# Gorsuch Sides with Liberals on Illegals



## Denton (Sep 18, 2012)

The U.S. Supreme Court struck down a provision of federal law Tuesday that allows the deportation of foreign nationals convicted of certain felonies.

Justice Neil Gorsuch joined with the court's four liberals to strike down the law, in keeping with longstanding conservative anxieties about sweeping and imprecise grants of power to bureaucrats and regulators.

Justice Elena Kagan wrote the opinion for a five-member majority.

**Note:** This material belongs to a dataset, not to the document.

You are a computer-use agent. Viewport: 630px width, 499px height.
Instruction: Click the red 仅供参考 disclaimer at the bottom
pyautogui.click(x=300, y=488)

Gorsuch Joins Lefties In Deportation Case | The Daily Caller

This guy is a conservative who believes we have the national right to control immigration as the hundreds of years old Laws of Nations affirms we do?

Great. Just, great.


----------



## Camel923 (Aug 13, 2014)

Gorsuch’s name in Chinese is Plick.


----------



## Chipper (Dec 22, 2012)

The life long liberal appointed someone with his same views. WTF, did you expect?? Wait till it comes right down to it with gun control.


----------



## Denton (Sep 18, 2012)

Chipper said:


> The life long liberal appointed someone with his same views. WTF, did you expect?? Wait till it comes right down to it with gun control.


Armed conflict?


----------



## Kauboy (May 12, 2014)

Nothing in Gorsuch's opinion leads one to believe that he is protecting an immigrant.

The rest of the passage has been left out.